One reason behind our incomplete understanding of brood care in birds is that most research, particularly on cooperative species, has focused so far on quantifying the individual contribution of carers, overlooking other important dimensions of this behaviour [82]. Recent studies have uncovered that reproductive success can depend on the coordination of nest visits among different group members.
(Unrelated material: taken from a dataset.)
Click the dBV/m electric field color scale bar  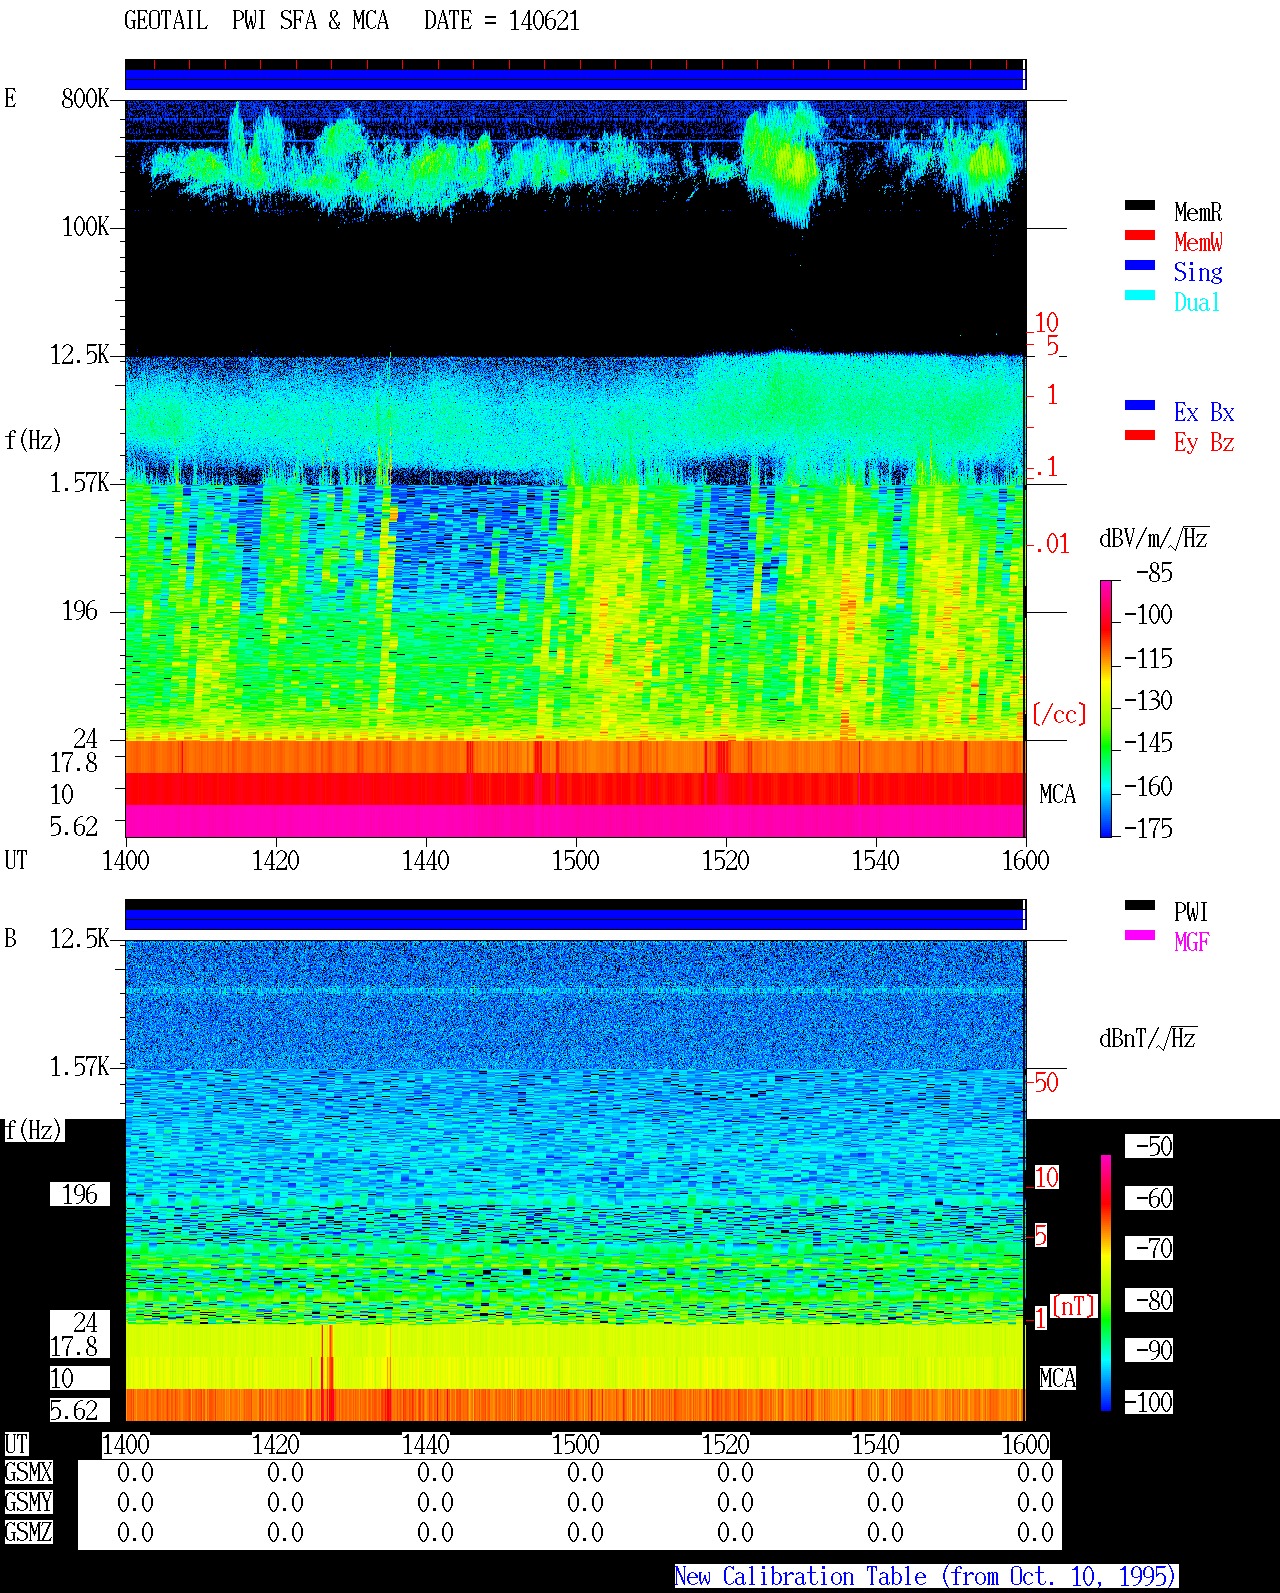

In long tailed tits Aegithalos caudatus, for example, joint visits at the nest (usually referred to as “synchrony” in the literature, e.g. [61] reduce the risk of brood predation [11], whereas, in carrion crows Corvus corone, alternation of carers in provisioning the brood (also referred to as “turn taking”, e.g. [81] improves the body condition of the young and their post-fledging survival [90]. Therefore, to fully understand how meteorological stressors affect the provisioning behaviour of birds and what are the consequences on reproduction, a comprehensive approach shall be adopted.

Some short-term studies have shown that weather conditions affect nest visitation rate in cooperative bird societies like the long-tailed tit, where all carers provision the brood significantly less in warmer days [63]. Hot temperatures may affect group members in different ways, like in the pied babbler Turdoides bicolor, where dominants but not helpers reduce their provisioning rate in hot days, with negative consequences on nestling growth [94]. Similarly, in chestnut-crowned babblers Pomatostomus ruficeps, the lack of rainfall, high wind speed and high temperature affect breeders and helpers differently and group coordination (measured as proportion of synchronous visits) declines in hot days [69].

However, a key question that remains unanswered is whether these short-term effects of weather conditions on provisioning behaviour translate into measurable consequences over the long term, given the current context of global warming. Here, we address this question in the cooperatively breeding carrion crow, by analysing an extensive data set, which covers the last twenty-six years.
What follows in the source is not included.